In a recent new building I put a Ufer ground in the perimeter footing
which yielded about 1000 sq ft of concrete in contact with ground.
Since the slab is over a vapor barrier and insulation, there is no good
electrical contact. My towers have Ufer's also, about 250 sq ft of
concrete in soil contact. You can do the arithmetic about how many
ground rods and buried connection wires that will take to equal the soil
contact area. My to do project list has on it measurement of the
conductivity among all three.
There has been thread discussion in the past about how concrete reacts
to strike currents. My logic is that if enough rebar is well connected
to the Ufer ground point then the energy is spread through a lot of
volume, current density is less and the concrete is not damaged. A bad
situation might be rebar spaced small distances so the current density
has hot spots which can boil the water in the concrete with potentially
damaging consequences. However, most any rebar design for structural
purposes has plenty of steel tied together to distribute the current. A
single ground rod in concrete in comparison might be a bad idea.
I think current UBC recommends or requires Ufers. My inspector had the
electrician add two rods at the service entrance, but I think they are
useless in comparison. I'll measure the conductivity between them and
the Ufers.
One other data point is my new primary transformer by Puget Sound Energy
has a Ufer ground point on the buried concrete vault and no ground
rods. I'd guess there are about 8 sq ft of concrete in contact with the
soil. I think you will see Ufers on most power line and cell tower bases.
On the web, one company in the midwest advertises drilled ground field
systems, e.g. 30 to 60' depth as the solution to manage very frequent
strikes on very tall BC towers. A pipe cased well is one alternative if
you have one.
One other observation from the top of a 3500' ME mountain from a hike
there. It is all bare granite at the top. Many wires were just strung
on the surface to get the area increased. I didn't stick around to
observe them in action.
Grant KZ1W
On 11/14/2012 6:53 AM, K4SAV wrote:
My understanding of ground rod performance characteristics during a
strike leaves a lot to be desired, and I can't find any information to
answer those questions either. We have rules that specify distance
between rods because of' ground saturation and the need to spread the
charge over a larger area. I don't understand exactly what happens
with the underground plasma that takes place around a rod during a
strike, and what that does to the ground rod impedance, and how that
affects ground saturation. I would guess that the impedance of that
ground rod during a strike is a huge non-linear function, not even
close to what you might measure with any instruments under normal
conditions. Besides, if I had that information I could do an accurate
model of a ground system instead of having to ballpark and
conservatively estimate everything.
Then if you encase the ground rod in concrete, how does that effect
the underground plasma and the rod impedance during a strike. Also
what happens to the concrete. I would guess that it might explode if
there were insufficient ground rods in the system. I wonder how many
would be sufficient. If the impedance of the ground rod is much lower
when encased in concrete, why don't the commercial cell tower
companies use concrete around the rods? I wonder if they have tried
it. Would concrete be better than packing the hole with bentonite? I
know there is some information on Ufer grounds but those are just
guidelines and really don't answer the details of how things work.

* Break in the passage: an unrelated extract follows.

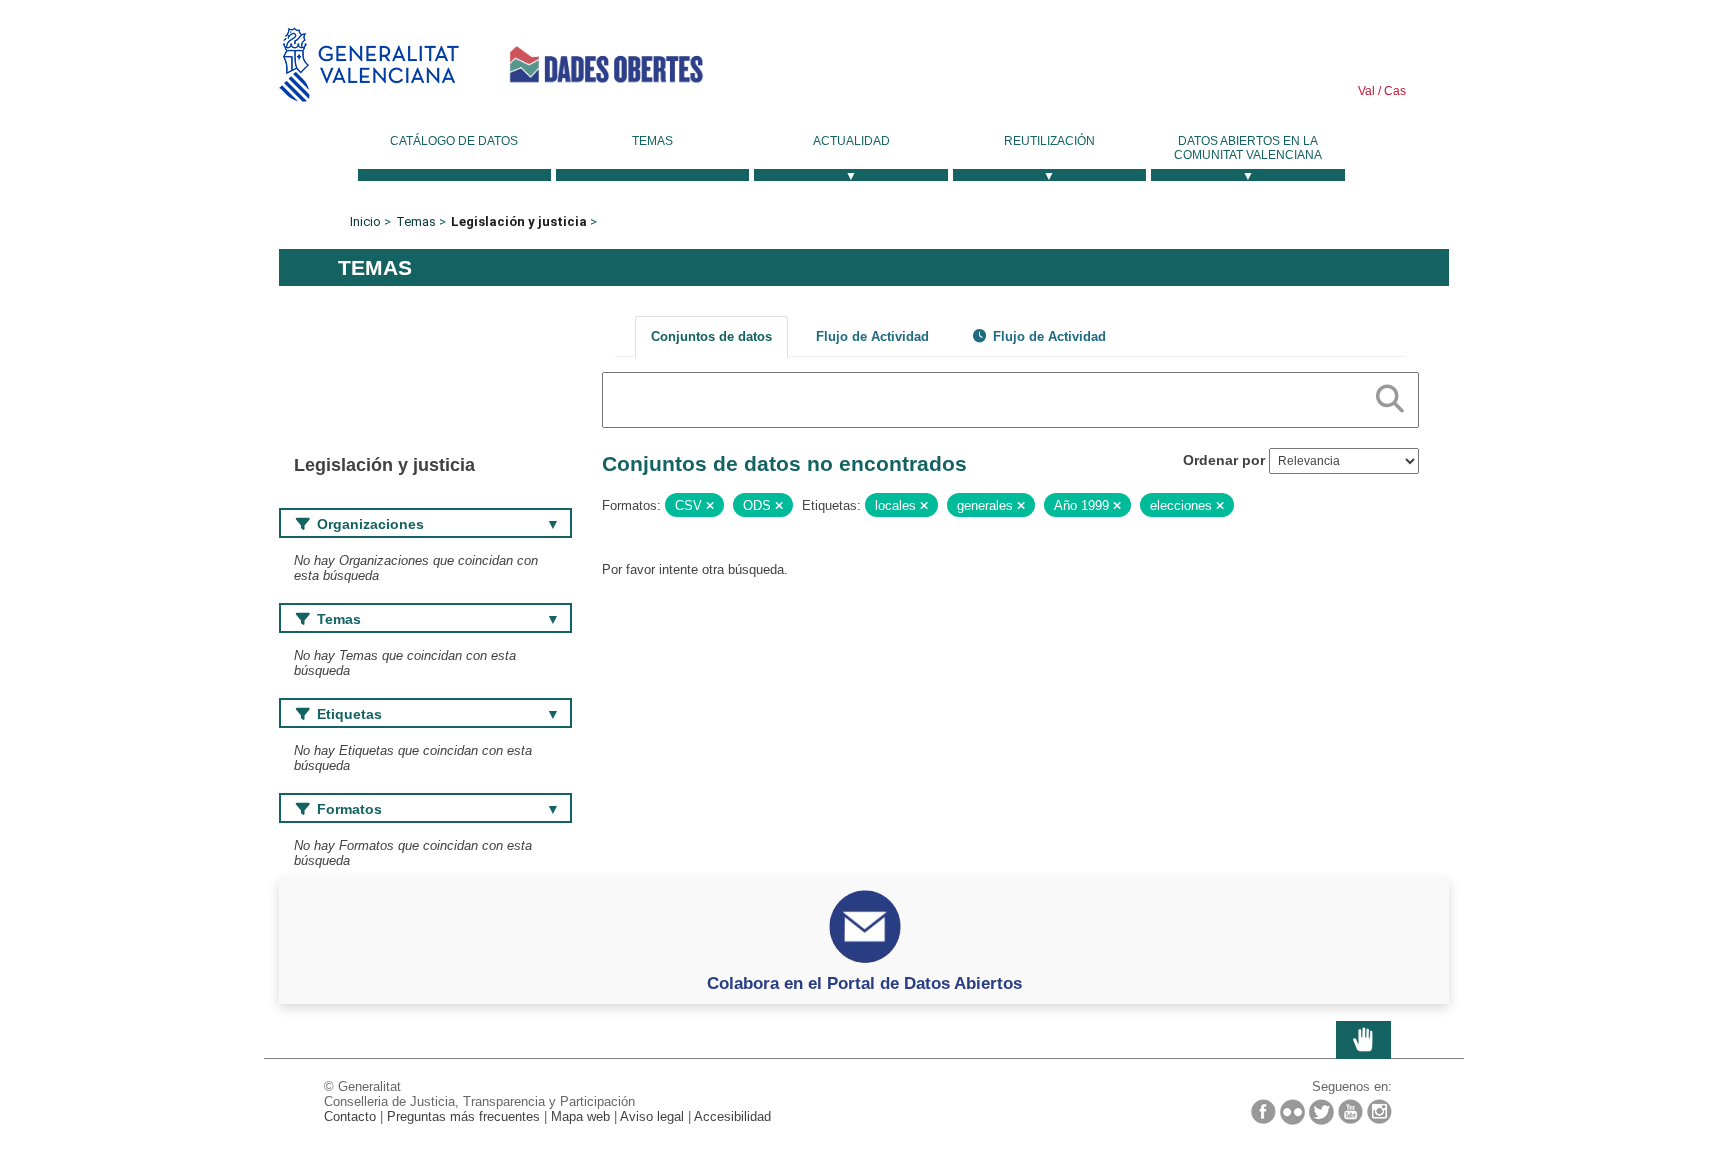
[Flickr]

Lots of questions and nowhere to go for answers.
Jerry, K4SAV
On 11/14/2012 7:00 AM, Jim Lux wrote:
volume isn't the important metric.. surface area is.. a bar 20 feet
long and 1x1 foot cross section is 82 square feet in cross section.

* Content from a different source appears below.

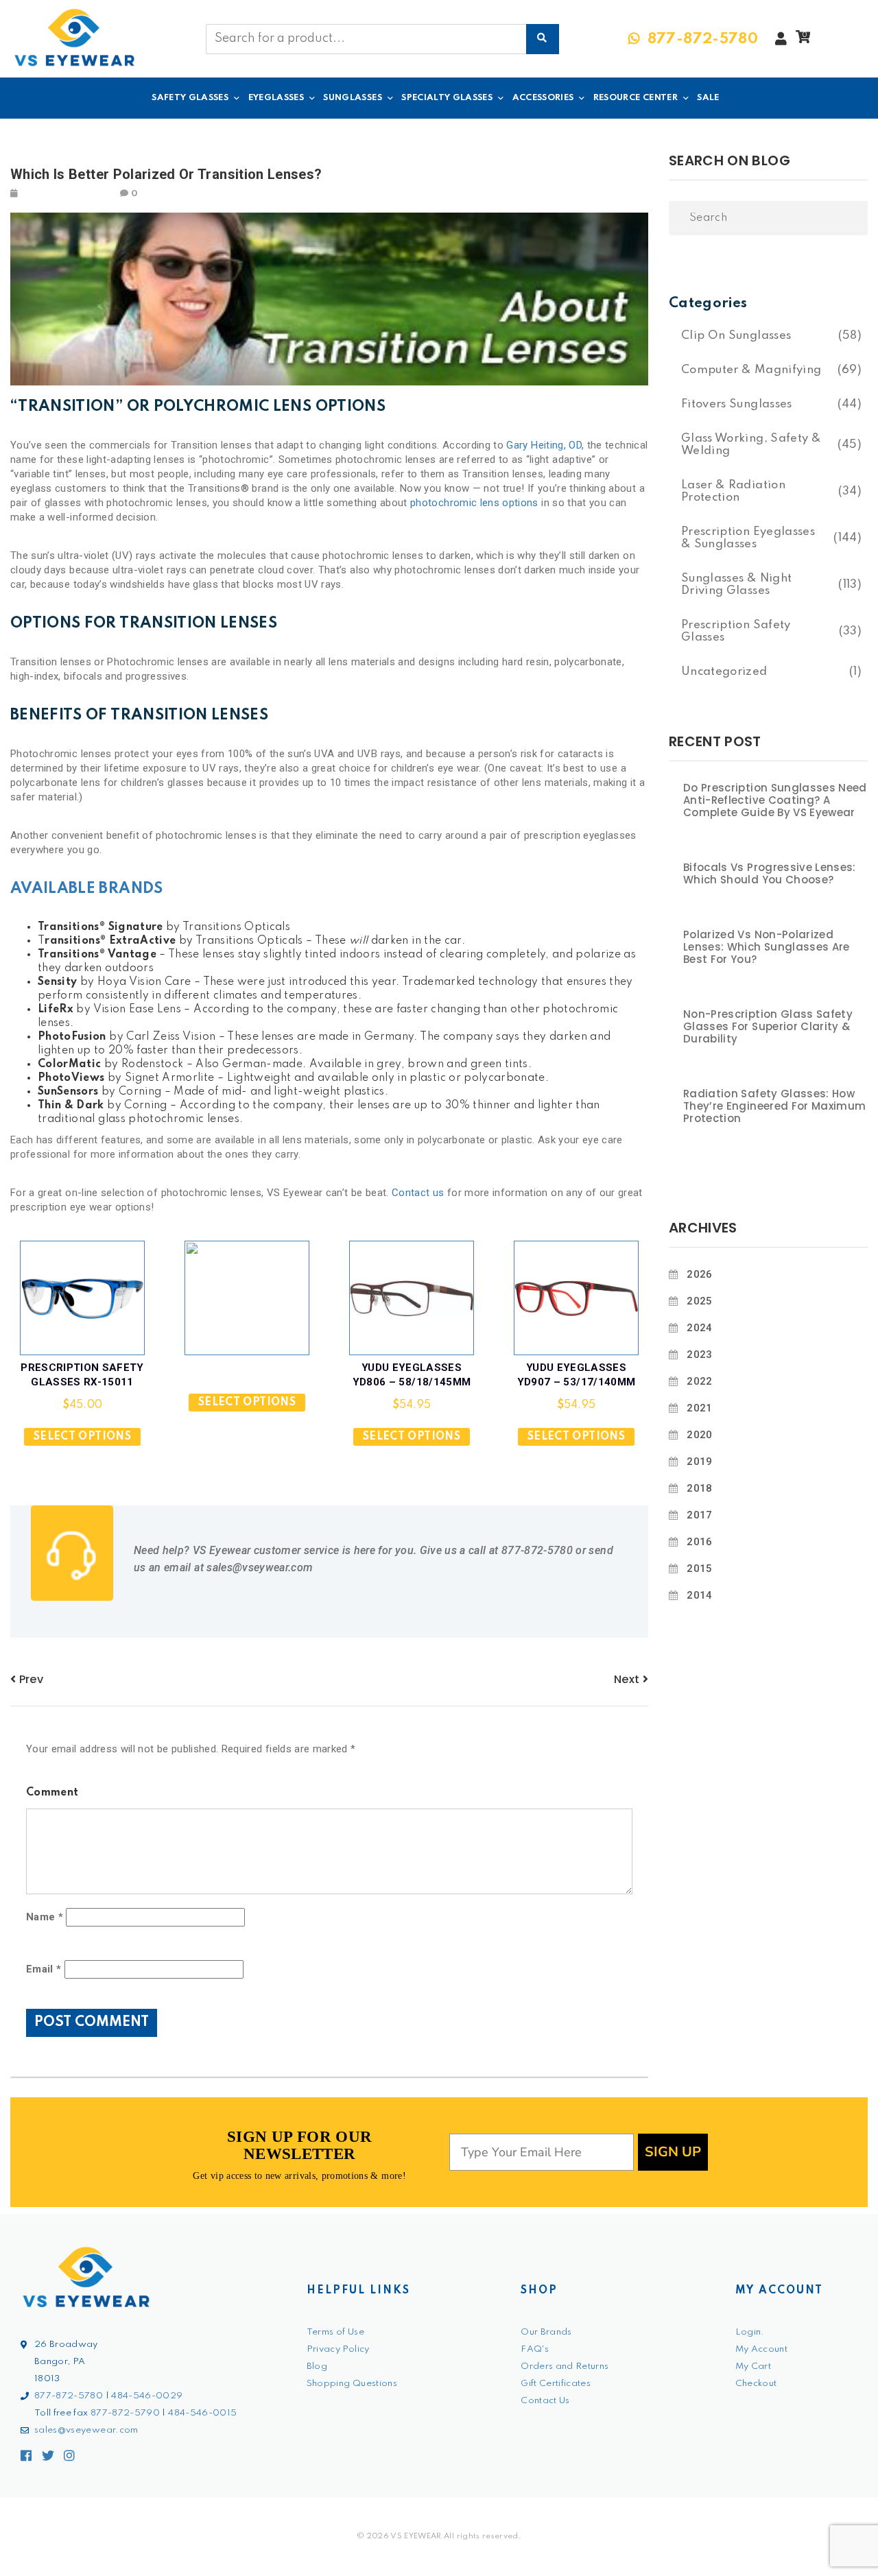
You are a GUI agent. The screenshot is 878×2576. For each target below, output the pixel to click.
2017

I guess, though, the top of the footing isn't usually buried, so
probably 60 or so square feet..
Concrete is almost always higher conductivity than the soil
surrounding it (unless you're using some exotic low conductivity
concrete) because it's hygroscopic.
So instead of a contact area between conductor (rod) and soil
(probably not even a square foot), you have a fairly good contact
that can't be disturbed between wire and concrete, and then a very
large contact area between soil and concrete, along with the "current
spreading" from the concrete, so the current density at the
concrete/soil interface is low.
In fact, for RF and transients, the *capacitive* coupling from the
concrete to the soil is pretty good.